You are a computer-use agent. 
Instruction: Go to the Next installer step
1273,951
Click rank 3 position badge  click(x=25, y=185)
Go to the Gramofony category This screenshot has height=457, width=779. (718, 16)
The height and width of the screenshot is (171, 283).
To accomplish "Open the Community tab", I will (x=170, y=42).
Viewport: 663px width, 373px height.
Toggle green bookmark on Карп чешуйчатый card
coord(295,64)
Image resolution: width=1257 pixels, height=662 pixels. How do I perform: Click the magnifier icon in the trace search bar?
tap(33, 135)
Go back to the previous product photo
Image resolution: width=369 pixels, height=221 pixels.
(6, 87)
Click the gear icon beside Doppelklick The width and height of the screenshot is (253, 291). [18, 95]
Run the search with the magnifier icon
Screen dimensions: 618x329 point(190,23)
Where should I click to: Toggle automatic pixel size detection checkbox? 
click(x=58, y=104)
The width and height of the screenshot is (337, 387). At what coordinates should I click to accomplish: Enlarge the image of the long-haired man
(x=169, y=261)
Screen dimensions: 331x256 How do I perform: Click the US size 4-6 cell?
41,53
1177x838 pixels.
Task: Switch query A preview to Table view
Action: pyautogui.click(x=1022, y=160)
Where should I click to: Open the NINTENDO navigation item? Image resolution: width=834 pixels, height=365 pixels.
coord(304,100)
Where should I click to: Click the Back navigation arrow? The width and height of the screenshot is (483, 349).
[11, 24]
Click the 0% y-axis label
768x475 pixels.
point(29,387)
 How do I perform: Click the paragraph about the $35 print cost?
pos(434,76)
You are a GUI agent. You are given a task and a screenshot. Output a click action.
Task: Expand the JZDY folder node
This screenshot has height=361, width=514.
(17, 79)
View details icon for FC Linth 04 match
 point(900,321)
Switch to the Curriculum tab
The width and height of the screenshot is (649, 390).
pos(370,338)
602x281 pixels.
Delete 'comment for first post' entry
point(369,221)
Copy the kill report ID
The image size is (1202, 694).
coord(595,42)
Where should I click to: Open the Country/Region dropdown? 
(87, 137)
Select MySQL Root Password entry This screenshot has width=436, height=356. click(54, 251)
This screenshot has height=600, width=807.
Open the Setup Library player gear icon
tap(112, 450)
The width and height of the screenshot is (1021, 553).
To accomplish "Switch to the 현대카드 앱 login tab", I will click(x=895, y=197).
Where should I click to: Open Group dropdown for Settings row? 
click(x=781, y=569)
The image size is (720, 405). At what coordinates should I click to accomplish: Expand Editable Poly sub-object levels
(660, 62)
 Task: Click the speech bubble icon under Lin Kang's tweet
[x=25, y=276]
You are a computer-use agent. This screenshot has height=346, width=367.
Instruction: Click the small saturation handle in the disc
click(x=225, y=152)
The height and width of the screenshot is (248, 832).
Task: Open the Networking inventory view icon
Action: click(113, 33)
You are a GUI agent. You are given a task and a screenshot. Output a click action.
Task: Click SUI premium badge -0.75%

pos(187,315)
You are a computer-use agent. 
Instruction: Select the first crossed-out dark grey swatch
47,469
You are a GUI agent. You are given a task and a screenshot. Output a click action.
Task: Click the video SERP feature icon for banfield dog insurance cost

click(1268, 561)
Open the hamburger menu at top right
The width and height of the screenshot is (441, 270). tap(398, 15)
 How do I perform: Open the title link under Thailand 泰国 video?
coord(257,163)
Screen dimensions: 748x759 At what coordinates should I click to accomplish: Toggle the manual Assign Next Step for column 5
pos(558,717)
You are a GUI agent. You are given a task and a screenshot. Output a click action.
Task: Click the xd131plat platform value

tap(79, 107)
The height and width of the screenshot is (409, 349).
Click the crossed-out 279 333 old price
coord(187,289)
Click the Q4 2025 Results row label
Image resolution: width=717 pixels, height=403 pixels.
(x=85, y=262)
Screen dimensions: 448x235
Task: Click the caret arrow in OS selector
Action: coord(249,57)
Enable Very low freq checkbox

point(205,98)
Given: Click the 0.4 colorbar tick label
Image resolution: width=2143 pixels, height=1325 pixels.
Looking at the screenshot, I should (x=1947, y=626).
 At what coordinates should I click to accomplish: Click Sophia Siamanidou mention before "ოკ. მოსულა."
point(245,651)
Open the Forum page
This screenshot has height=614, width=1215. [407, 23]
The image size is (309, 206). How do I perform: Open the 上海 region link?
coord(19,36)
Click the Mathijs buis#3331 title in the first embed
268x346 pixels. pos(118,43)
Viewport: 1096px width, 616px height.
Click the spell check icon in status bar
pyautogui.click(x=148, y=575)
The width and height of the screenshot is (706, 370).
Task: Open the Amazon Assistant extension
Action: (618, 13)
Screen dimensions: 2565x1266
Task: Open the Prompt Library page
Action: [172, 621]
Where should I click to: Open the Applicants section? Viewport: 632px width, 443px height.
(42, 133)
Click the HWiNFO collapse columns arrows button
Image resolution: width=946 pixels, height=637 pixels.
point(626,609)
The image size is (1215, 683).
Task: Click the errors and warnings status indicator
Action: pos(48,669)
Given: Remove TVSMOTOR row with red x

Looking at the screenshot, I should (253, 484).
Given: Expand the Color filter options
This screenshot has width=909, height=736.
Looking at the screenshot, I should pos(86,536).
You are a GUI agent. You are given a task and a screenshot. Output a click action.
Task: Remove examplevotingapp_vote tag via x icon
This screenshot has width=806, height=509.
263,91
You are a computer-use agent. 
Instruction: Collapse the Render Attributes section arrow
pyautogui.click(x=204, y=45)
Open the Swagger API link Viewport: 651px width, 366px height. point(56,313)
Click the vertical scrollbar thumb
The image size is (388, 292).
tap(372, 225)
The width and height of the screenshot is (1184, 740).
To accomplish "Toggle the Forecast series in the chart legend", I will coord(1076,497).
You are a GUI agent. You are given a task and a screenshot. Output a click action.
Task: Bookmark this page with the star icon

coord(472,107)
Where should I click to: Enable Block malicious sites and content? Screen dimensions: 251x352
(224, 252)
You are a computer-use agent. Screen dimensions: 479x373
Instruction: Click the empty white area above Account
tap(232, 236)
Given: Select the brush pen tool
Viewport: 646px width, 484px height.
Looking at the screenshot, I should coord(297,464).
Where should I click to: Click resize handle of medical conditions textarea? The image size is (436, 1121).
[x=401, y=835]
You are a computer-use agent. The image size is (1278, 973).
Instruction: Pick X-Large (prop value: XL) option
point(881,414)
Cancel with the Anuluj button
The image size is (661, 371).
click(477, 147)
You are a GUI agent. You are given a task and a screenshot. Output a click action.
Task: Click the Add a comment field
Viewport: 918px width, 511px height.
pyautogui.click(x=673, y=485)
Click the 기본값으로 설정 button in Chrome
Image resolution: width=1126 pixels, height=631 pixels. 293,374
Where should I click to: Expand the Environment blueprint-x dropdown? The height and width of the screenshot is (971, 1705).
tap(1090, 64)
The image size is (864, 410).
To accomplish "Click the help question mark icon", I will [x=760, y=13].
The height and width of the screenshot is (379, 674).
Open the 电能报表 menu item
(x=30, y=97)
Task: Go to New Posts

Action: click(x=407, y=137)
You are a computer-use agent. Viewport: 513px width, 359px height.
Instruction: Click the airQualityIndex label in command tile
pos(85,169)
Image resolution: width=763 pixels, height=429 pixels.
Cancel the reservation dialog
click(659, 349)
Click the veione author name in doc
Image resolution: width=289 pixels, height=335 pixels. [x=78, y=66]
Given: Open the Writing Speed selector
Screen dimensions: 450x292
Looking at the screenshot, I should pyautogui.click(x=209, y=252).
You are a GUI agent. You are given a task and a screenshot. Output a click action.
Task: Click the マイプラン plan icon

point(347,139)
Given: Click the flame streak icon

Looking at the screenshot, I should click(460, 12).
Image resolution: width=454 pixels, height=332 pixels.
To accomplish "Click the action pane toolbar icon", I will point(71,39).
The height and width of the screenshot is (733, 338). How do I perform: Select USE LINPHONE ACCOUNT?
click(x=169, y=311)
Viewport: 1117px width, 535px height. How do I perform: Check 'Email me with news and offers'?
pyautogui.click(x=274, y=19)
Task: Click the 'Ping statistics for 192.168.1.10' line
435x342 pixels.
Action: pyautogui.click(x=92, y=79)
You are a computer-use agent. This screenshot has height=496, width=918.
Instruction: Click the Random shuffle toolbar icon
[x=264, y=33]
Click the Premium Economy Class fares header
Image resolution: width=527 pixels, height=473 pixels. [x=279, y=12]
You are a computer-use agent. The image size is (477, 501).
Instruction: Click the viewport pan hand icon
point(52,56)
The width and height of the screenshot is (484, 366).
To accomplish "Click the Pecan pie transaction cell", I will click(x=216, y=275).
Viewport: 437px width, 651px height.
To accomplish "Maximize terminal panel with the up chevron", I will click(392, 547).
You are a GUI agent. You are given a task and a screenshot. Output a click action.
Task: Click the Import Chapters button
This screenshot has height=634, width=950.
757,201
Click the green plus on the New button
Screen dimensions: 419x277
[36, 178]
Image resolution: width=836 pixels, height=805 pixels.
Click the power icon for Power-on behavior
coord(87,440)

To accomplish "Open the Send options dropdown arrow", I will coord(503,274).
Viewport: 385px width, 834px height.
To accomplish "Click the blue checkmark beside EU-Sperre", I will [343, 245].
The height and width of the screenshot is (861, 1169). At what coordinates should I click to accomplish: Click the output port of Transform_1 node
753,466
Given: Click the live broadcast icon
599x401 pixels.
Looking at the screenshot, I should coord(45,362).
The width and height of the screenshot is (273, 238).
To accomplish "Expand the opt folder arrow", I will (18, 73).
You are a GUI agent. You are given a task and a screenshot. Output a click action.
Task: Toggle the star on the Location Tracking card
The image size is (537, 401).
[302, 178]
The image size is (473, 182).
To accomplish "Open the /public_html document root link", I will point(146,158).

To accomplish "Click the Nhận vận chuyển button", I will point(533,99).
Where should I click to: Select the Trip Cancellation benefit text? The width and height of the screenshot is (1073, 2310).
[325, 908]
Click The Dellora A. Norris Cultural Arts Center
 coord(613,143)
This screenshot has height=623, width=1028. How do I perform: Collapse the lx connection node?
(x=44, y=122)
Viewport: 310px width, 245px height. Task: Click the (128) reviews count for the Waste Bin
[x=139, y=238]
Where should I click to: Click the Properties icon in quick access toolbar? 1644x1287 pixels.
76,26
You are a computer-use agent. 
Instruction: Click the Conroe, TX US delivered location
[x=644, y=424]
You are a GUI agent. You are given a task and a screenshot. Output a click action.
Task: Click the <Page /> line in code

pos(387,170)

> [What is needed] Rewrite the data above as a numbered list, starting with the line that contains "This screenshot has height=600, width=807." and going on through the line that contains "This screenshot has height=614, width=1215.", with both of those lines included. Leave out any blank lines.

> [Exercise result]
1. This screenshot has height=600, width=807.
2. Open the Setup Library player gear icon
3. tap(112, 450)
4. The width and height of the screenshot is (1021, 553).
5. To accomplish "Switch to the 현대카드 앱 login tab", I will click(x=895, y=197).
6. Where should I click to: Open Group dropdown for Settings row? 
7. click(x=781, y=569)
8. The image size is (720, 405). At what coordinates should I click to accomplish: Expand Editable Poly sub-object levels
9. (660, 62)
10.  Task: Click the speech bubble icon under Lin Kang's tweet
11. [x=25, y=276]
12. You are a computer-use agent. This screenshot has height=346, width=367.
13. Instruction: Click the small saturation handle in the disc
14. click(x=225, y=152)
15. The height and width of the screenshot is (248, 832).
16. Task: Open the Networking inventory view icon
17. Action: click(113, 33)
18. You are a GUI agent. You are given a task and a screenshot. Output a click action.
19. Task: Click SUI premium badge -0.75%
20. pos(187,315)
21. You are a computer-use agent. 
22. Instruction: Select the first crossed-out dark grey swatch
23. 47,469
24. You are a GUI agent. You are given a task and a screenshot. Output a click action.
25. Task: Click the video SERP feature icon for banfield dog insurance cost
26. click(1268, 561)
27. Open the hamburger menu at top right
28. The width and height of the screenshot is (441, 270). tap(398, 15)
29.  How do I perform: Open the title link under Thailand 泰国 video?
30. coord(257,163)
31. Screen dimensions: 748x759 At what coordinates should I click to accomplish: Toggle the manual Assign Next Step for column 5
32. pos(558,717)
33. You are a GUI agent. You are given a task and a screenshot. Output a click action.
34. Task: Click the xd131plat platform value
35. tap(79, 107)
36. The height and width of the screenshot is (409, 349).
37. Click the crossed-out 279 333 old price
38. coord(187,289)
39. Click the Q4 2025 Results row label
40. Image resolution: width=717 pixels, height=403 pixels.
41. (x=85, y=262)
42. Screen dimensions: 448x235
43. Task: Click the caret arrow in OS selector
44. Action: coord(249,57)
45. Enable Very low freq checkbox
46. point(205,98)
47. Given: Click the 0.4 colorbar tick label
48. Image resolution: width=2143 pixels, height=1325 pixels.
49. Looking at the screenshot, I should (x=1947, y=626).
50.  At what coordinates should I click to accomplish: Click Sophia Siamanidou mention before "ოკ. მოსულა."
51. point(245,651)
52. Open the Forum page
53. This screenshot has height=614, width=1215. [407, 23]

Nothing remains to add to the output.